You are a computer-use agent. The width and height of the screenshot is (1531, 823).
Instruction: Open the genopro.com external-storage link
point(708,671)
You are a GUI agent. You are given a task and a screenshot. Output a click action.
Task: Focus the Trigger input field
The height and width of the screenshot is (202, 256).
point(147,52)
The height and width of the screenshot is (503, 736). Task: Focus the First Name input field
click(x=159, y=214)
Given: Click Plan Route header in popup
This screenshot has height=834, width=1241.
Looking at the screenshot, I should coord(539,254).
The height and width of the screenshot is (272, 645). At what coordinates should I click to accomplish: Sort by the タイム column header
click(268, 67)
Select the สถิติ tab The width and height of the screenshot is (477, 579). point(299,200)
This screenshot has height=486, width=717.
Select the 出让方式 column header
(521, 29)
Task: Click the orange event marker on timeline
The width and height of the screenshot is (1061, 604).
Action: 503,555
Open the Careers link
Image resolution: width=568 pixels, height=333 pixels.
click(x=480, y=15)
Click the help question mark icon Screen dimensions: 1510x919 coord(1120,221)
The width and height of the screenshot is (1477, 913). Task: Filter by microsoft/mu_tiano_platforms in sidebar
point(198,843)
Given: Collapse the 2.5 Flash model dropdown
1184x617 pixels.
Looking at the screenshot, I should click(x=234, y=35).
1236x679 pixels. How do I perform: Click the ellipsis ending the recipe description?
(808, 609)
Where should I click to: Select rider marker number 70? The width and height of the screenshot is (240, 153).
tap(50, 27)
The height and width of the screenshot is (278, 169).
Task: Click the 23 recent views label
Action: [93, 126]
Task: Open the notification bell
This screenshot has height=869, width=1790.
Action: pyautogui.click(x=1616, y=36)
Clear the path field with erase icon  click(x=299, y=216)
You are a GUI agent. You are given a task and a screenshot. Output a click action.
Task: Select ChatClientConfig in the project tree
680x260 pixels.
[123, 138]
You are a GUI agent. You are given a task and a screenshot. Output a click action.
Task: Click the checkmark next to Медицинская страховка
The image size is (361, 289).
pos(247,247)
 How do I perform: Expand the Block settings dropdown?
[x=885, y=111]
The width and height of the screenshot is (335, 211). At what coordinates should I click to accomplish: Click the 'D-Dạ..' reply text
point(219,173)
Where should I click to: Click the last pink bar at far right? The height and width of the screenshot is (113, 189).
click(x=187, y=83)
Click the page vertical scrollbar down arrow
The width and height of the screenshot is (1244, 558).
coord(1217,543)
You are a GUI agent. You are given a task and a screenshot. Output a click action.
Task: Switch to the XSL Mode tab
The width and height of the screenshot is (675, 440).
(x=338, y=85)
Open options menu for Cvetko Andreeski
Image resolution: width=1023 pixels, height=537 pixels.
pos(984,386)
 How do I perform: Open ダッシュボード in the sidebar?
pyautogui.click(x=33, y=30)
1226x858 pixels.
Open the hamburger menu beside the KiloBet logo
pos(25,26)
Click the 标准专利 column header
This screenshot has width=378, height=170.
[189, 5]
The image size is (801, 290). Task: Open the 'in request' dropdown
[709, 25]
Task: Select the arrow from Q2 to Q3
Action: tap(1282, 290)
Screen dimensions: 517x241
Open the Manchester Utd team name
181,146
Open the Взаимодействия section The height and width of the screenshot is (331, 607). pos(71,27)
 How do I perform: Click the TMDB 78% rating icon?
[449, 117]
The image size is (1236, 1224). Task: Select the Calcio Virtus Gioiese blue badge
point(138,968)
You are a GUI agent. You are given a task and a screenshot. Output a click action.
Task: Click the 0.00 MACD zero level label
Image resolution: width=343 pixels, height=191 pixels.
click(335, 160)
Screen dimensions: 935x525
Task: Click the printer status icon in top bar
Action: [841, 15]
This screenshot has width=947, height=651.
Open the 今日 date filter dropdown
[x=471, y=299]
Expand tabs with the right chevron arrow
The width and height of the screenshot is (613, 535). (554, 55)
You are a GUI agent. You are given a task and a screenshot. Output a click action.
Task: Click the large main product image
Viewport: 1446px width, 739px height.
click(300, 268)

**Instructies en eisen**
Geef alle rijen hierboven weer als Markdown-tabel met de kolommen Nummer en Tekst, waarbij elke rij een volgnummer krijgt. Laat lege rijen weg.

**Uitgevoerde opdracht**
| Nummer | Tekst |
|---|---|
| 1 | You are a computer-use agent. The width and height of the screenshot is (1531, 823). |
| 2 | Instruction: Open the genopro.com external-storage link |
| 3 | point(708,671) |
| 4 | You are a GUI agent. You are given a task and a screenshot. Output a click action. |
| 5 | Task: Focus the Trigger input field |
| 6 | The height and width of the screenshot is (202, 256). |
| 7 | point(147,52) |
| 8 | The height and width of the screenshot is (503, 736). Task: Focus the First Name input field |
| 9 | click(x=159, y=214) |
| 10 | Given: Click Plan Route header in popup |
| 11 | This screenshot has height=834, width=1241. |
| 12 | Looking at the screenshot, I should coord(539,254). |
| 13 | The height and width of the screenshot is (272, 645). At what coordinates should I click to accomplish: Sort by the タイム column header |
| 14 | click(268, 67) |
| 15 | Select the สถิติ tab The width and height of the screenshot is (477, 579). point(299,200) |
| 16 | This screenshot has height=486, width=717. |
| 17 | Select the 出让方式 column header |
| 18 | (521, 29) |
| 19 | Task: Click the orange event marker on timeline |
| 20 | The width and height of the screenshot is (1061, 604). |
| 21 | Action: 503,555 |
| 22 | Open the Careers link |
| 23 | Image resolution: width=568 pixels, height=333 pixels. |
| 24 | click(x=480, y=15) |
| 25 | Click the help question mark icon Screen dimensions: 1510x919 coord(1120,221) |
| 26 | The width and height of the screenshot is (1477, 913). Task: Filter by microsoft/mu_tiano_platforms in sidebar |
| 27 | point(198,843) |
| 28 | Given: Collapse the 2.5 Flash model dropdown |
| 29 | 1184x617 pixels. |
| 30 | Looking at the screenshot, I should click(x=234, y=35). |
| 31 | 1236x679 pixels. How do I perform: Click the ellipsis ending the recipe description? |
| 32 | (808, 609) |
| 33 | Where should I click to: Select rider marker number 70? The width and height of the screenshot is (240, 153). |
| 34 | tap(50, 27) |
| 35 | The height and width of the screenshot is (278, 169). |
| 36 | Task: Click the 23 recent views label |
| 37 | Action: [93, 126] |
| 38 | Task: Open the notification bell |
| 39 | This screenshot has height=869, width=1790. |
| 40 | Action: pyautogui.click(x=1616, y=36) |
| 41 | Clear the path field with erase icon  click(x=299, y=216) |
| 42 | You are a GUI agent. You are given a task and a screenshot. Output a click action. |
| 43 | Task: Select ChatClientConfig in the project tree |
| 44 | 680x260 pixels. |
| 45 | [123, 138] |
| 46 | You are a GUI agent. You are given a task and a screenshot. Output a click action. |
| 47 | Task: Click the checkmark next to Медицинская страховка |
| 48 | The image size is (361, 289). |
| 49 | pos(247,247) |
| 50 |  How do I perform: Expand the Block settings dropdown? |
| 51 | [x=885, y=111] |
| 52 | The width and height of the screenshot is (335, 211). At what coordinates should I click to accomplish: Click the 'D-Dạ..' reply text |
| 53 | point(219,173) |
| 54 | Where should I click to: Click the last pink bar at far right? The height and width of the screenshot is (113, 189). |
| 55 | click(x=187, y=83) |
| 56 | Click the page vertical scrollbar down arrow |
| 57 | The width and height of the screenshot is (1244, 558). |
| 58 | coord(1217,543) |
| 59 | You are a GUI agent. You are given a task and a screenshot. Output a click action. |
| 60 | Task: Switch to the XSL Mode tab |
| 61 | The width and height of the screenshot is (675, 440). |
| 62 | (x=338, y=85) |
| 63 | Open options menu for Cvetko Andreeski |
| 64 | Image resolution: width=1023 pixels, height=537 pixels. |
| 65 | pos(984,386) |
| 66 |  How do I perform: Open ダッシュボード in the sidebar? |
| 67 | pyautogui.click(x=33, y=30) |
| 68 | 1226x858 pixels. |
| 69 | Open the hamburger menu beside the KiloBet logo |
| 70 | pos(25,26) |
| 71 | Click the 标准专利 column header |
| 72 | This screenshot has width=378, height=170. |
| 73 | [189, 5] |
| 74 | The image size is (801, 290). Task: Open the 'in request' dropdown |
| 75 | [709, 25] |
| 76 | Task: Select the arrow from Q2 to Q3 |
| 77 | Action: tap(1282, 290) |
| 78 | Screen dimensions: 517x241 |
| 79 | Open the Manchester Utd team name |
| 80 | 181,146 |
| 81 | Open the Взаимодействия section The height and width of the screenshot is (331, 607). pos(71,27) |
| 82 |  How do I perform: Click the TMDB 78% rating icon? |
| 83 | [449, 117] |
| 84 | The image size is (1236, 1224). Task: Select the Calcio Virtus Gioiese blue badge |
| 85 | point(138,968) |
| 86 | You are a GUI agent. You are given a task and a screenshot. Output a click action. |
| 87 | Task: Click the 0.00 MACD zero level label |
| 88 | Image resolution: width=343 pixels, height=191 pixels. |
| 89 | click(335, 160) |
| 90 | Screen dimensions: 935x525 |
| 91 | Task: Click the printer status icon in top bar |
| 92 | Action: [841, 15] |
| 93 | This screenshot has width=947, height=651. |
| 94 | Open the 今日 date filter dropdown |
| 95 | [x=471, y=299] |
| 96 | Expand tabs with the right chevron arrow |
| 97 | The width and height of the screenshot is (613, 535). (554, 55) |
| 98 | You are a GUI agent. You are given a task and a screenshot. Output a click action. |
| 99 | Task: Click the large main product image |
| 100 | Viewport: 1446px width, 739px height. |
| 101 | click(300, 268) |